===== Records supplied
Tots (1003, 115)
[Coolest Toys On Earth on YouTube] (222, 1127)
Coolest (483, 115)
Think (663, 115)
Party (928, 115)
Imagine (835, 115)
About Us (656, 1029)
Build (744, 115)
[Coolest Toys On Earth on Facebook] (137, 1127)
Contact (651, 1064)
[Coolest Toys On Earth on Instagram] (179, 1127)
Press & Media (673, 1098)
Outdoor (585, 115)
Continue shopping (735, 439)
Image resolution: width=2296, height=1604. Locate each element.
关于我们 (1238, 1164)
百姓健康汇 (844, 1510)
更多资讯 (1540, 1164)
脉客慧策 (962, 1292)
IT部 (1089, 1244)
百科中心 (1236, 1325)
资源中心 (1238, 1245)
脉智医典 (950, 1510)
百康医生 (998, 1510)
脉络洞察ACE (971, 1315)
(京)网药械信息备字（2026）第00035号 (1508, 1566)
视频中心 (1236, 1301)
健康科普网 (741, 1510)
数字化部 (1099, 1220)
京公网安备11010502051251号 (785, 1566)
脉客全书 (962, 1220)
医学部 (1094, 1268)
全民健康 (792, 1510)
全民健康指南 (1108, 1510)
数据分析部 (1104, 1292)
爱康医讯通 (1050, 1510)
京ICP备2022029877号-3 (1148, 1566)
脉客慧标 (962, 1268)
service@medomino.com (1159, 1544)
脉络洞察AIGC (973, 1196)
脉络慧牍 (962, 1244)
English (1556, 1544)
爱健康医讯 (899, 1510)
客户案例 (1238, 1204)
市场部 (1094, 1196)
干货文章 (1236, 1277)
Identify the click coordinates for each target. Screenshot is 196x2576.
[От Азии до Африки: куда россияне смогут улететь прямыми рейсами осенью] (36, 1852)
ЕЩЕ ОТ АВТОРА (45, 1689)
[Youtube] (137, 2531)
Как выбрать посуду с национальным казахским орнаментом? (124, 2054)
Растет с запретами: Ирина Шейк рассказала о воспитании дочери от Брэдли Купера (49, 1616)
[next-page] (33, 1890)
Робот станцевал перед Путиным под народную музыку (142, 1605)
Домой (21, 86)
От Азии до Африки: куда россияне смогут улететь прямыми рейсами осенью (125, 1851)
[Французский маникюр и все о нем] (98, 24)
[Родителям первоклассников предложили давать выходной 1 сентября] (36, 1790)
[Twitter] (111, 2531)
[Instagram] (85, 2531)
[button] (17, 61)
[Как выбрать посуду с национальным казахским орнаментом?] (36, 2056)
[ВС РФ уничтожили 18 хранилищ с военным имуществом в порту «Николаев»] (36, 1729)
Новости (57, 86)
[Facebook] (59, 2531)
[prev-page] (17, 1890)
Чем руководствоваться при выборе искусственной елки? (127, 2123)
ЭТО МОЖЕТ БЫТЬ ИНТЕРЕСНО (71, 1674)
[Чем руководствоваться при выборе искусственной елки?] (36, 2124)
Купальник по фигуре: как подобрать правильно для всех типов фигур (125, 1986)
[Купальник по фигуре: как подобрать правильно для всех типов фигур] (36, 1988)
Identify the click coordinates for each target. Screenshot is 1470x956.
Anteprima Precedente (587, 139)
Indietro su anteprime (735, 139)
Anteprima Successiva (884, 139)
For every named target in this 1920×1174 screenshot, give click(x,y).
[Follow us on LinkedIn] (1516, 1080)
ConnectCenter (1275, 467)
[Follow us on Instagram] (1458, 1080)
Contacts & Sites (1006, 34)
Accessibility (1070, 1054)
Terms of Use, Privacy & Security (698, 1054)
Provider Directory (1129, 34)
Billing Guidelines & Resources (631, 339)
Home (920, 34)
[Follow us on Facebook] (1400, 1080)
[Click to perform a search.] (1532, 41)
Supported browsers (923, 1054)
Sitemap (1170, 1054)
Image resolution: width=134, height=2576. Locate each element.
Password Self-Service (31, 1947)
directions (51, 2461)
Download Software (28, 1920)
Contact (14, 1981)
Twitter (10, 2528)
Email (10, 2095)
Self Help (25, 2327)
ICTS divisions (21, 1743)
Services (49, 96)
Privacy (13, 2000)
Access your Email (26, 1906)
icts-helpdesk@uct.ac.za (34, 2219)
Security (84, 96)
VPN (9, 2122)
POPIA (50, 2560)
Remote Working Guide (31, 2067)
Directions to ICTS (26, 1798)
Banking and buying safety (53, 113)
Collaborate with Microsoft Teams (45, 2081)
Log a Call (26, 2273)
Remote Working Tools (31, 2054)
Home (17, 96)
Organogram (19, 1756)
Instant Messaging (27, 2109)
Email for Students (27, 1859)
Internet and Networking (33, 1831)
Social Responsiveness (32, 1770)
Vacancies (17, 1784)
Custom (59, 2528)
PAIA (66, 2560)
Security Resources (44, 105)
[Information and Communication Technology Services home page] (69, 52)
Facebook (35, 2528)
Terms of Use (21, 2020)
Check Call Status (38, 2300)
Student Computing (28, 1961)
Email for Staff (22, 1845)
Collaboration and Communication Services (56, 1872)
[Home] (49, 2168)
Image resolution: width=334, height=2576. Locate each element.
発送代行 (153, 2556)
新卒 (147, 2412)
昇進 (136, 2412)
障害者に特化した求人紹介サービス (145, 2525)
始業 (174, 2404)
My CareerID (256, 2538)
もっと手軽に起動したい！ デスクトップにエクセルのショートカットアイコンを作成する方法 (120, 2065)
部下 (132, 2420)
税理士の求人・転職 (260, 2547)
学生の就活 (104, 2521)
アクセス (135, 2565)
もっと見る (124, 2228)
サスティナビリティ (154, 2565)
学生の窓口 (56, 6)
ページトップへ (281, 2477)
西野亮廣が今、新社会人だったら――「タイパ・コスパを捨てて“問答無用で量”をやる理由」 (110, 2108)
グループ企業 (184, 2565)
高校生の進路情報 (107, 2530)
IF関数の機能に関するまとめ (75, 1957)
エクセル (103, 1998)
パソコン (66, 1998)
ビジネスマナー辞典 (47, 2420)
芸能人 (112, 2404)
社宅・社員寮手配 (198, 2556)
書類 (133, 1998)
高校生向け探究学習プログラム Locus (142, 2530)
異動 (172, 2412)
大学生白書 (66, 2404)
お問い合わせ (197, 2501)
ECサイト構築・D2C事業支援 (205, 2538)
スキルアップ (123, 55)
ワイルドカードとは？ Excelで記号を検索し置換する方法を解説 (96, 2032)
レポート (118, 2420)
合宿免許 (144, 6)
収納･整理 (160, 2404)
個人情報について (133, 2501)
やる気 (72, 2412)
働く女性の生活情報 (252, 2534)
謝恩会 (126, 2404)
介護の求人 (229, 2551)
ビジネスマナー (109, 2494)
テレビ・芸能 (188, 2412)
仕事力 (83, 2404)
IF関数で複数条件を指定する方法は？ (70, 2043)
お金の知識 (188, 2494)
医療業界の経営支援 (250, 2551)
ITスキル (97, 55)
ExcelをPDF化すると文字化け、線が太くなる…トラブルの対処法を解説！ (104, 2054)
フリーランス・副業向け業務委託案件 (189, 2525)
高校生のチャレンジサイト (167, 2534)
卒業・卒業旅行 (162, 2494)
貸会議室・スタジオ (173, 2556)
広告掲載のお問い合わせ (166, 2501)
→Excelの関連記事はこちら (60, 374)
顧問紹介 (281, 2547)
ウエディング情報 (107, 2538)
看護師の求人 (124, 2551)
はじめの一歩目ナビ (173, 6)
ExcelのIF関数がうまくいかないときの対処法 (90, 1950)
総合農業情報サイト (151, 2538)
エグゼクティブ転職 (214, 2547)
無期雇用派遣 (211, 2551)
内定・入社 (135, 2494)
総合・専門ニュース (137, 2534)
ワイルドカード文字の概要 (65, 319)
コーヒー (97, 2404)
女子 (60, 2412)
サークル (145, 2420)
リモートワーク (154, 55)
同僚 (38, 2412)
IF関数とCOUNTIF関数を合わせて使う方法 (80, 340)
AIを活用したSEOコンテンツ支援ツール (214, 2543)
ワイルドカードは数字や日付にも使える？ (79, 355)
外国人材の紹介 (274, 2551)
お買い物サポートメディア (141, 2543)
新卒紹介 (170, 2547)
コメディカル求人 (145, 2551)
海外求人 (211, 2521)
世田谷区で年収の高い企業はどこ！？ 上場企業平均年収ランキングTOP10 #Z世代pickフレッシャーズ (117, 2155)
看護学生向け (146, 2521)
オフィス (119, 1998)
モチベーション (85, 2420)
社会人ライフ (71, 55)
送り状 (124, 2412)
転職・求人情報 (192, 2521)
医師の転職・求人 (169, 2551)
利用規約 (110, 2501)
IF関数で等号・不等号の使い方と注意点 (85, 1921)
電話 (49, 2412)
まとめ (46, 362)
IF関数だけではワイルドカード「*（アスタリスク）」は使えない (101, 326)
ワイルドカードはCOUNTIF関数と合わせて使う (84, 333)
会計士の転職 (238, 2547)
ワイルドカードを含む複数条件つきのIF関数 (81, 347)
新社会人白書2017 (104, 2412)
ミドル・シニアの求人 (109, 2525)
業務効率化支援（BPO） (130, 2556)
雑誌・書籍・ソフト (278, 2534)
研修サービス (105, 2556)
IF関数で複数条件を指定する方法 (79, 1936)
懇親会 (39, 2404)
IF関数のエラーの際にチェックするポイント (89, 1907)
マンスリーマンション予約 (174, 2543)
==========
> **What you have to do**:
Retype only the stretch of lines above starting at the one with "ウエディング情報 (107, 2538)" and stopping at the one with "医師の転職・求人 (169, 2551)", exactly as written, with both kept.

> **Solution for this problem**:
ウエディング情報 (107, 2538)
看護師の求人 (124, 2551)
はじめの一歩目ナビ (173, 6)
ExcelのIF関数がうまくいかないときの対処法 (90, 1950)
総合農業情報サイト (151, 2538)
エグゼクティブ転職 (214, 2547)
無期雇用派遣 (211, 2551)
内定・入社 (135, 2494)
総合・専門ニュース (137, 2534)
ワイルドカード文字の概要 (65, 319)
コーヒー (97, 2404)
女子 (60, 2412)
サークル (145, 2420)
リモートワーク (154, 55)
同僚 (38, 2412)
IF関数とCOUNTIF関数を合わせて使う方法 (80, 340)
AIを活用したSEOコンテンツ支援ツール (214, 2543)
ワイルドカードは数字や日付にも使える？ (79, 355)
外国人材の紹介 (274, 2551)
お買い物サポートメディア (141, 2543)
新卒紹介 (170, 2547)
コメディカル求人 (145, 2551)
海外求人 (211, 2521)
世田谷区で年収の高い企業はどこ！？ 上場企業平均年収ランキングTOP10 #Z世代pickフレッシャーズ (117, 2155)
看護学生向け (146, 2521)
オフィス (119, 1998)
モチベーション (85, 2420)
社会人ライフ (71, 55)
送り状 (124, 2412)
転職・求人情報 (192, 2521)
医師の転職・求人 (169, 2551)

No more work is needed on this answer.